The Hard Part About Rolling Up Clouds
While it might be easy for major players like Oracle to acquire a series of cloud companies and add their solutions to their corporate portfolios, truly integrating them can be problematic. The primary reason that roll-ups have not materialized is because the complexity and costs of putting them together continue to be too high, and the risk of failure is too daunting.
Oracle's recent acquisition of RightNow raises a question: Can multiple cloud companies be merged together to form a tightly coupled suite of solutions like those which were promised but never delivered during the client-server era?
On the face of things, it would appear that merging cloud companies together should be relatively easy and straightforward since many of them already interconnect with the advent of application program interfaces (APIs).
Alas, not every cloud company is built the same. Like snowflakes, cloud company architectures, programming languages and a myriad of other operational pieces and parts can differ dramatically.
In the same way that the rapidly growing cloud industry has spawned a new generation of cloud-oriented systems integrators (SIs) to pull together the proliferation of solutions available in the marketplace, it has also made it surprisingly difficult to combine cloud companies into bigger businesses with broader capabilities.
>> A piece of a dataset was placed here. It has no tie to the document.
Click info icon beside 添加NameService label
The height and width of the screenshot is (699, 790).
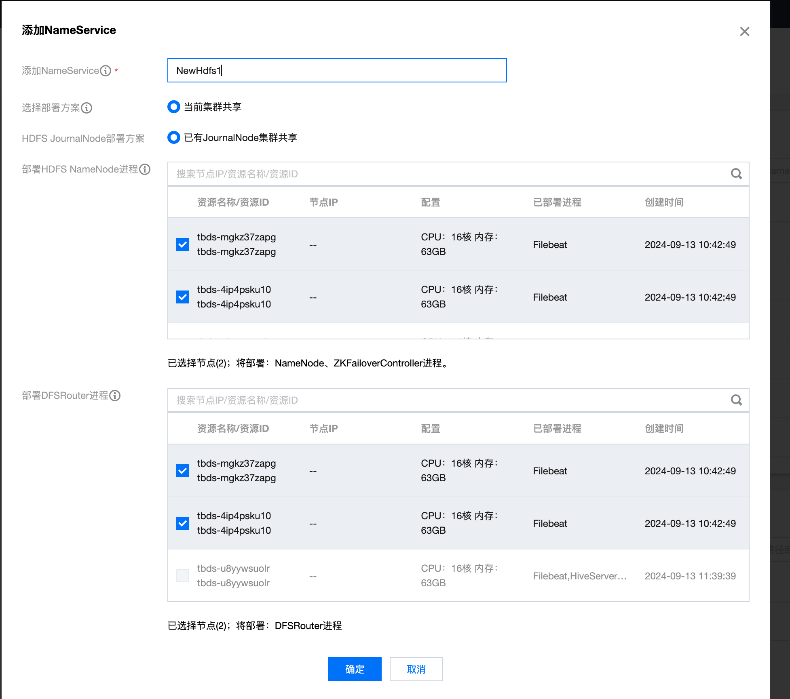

While it might be easy for major players like Oracle to acquire a series of cloud companies and add their solutions to their corporate portfolios, truly integrating them into their ongoing operations, corporate cultures and go-to-market strategies can be problematic. Selling subscription services is a lot different than selling packaged products. They entail differing sales tactics, channel strategies and compensation plans.
Even "net-native" cloud leaders like Salesforce.com have found that it often takes time to assimilate relatively small cloud companies before they can jointly bring them to market effectively. Differing code structures, monetization methods and value propositions can all get in the way of the integration process.
Private equity and venture capital firms have been salivating over the idea of "rolling up" multiple cloud companies for years. Many of these firms have long believed they can fuse together complementary cloud companies which have struggled to achieve successful scale on their own into a more robust business when combined with others.
Their dream has yet to become a reality on any grand scale. Part of the problem is that corporate decision-makers on the "buy side" of the market have yet to demonstrate that they are seeking a full suite of cloud solutions from a single vendor. This might be a "chicken and egg" situation in which the lack of an end-to-end cloud vendor has led customers to look elsewhere for best of breed solutions.
Acquisitions Still Happen
However, the primary reason that roll-ups have not materialized is because the complexity and costs of putting them together continue to be too high, and the risk of failure is too daunting.
This doesn't mean that we won't see more and more cloud company acquisitions in the coming months. On the contrary, you can bet on a buying spree of acquisitions at two levels. The first will be among the relatively mature cloud companies by established legacy hardware and software vendors. And the second area of acquisition will be among the leading cloud companies "cherry-picking" hot startups that are just beginning to demonstrate that they can generate sales.
But don't expect to see too many smart guys playing the roll-up game. However, I'll be happy to hear about any who are making headway in their efforts.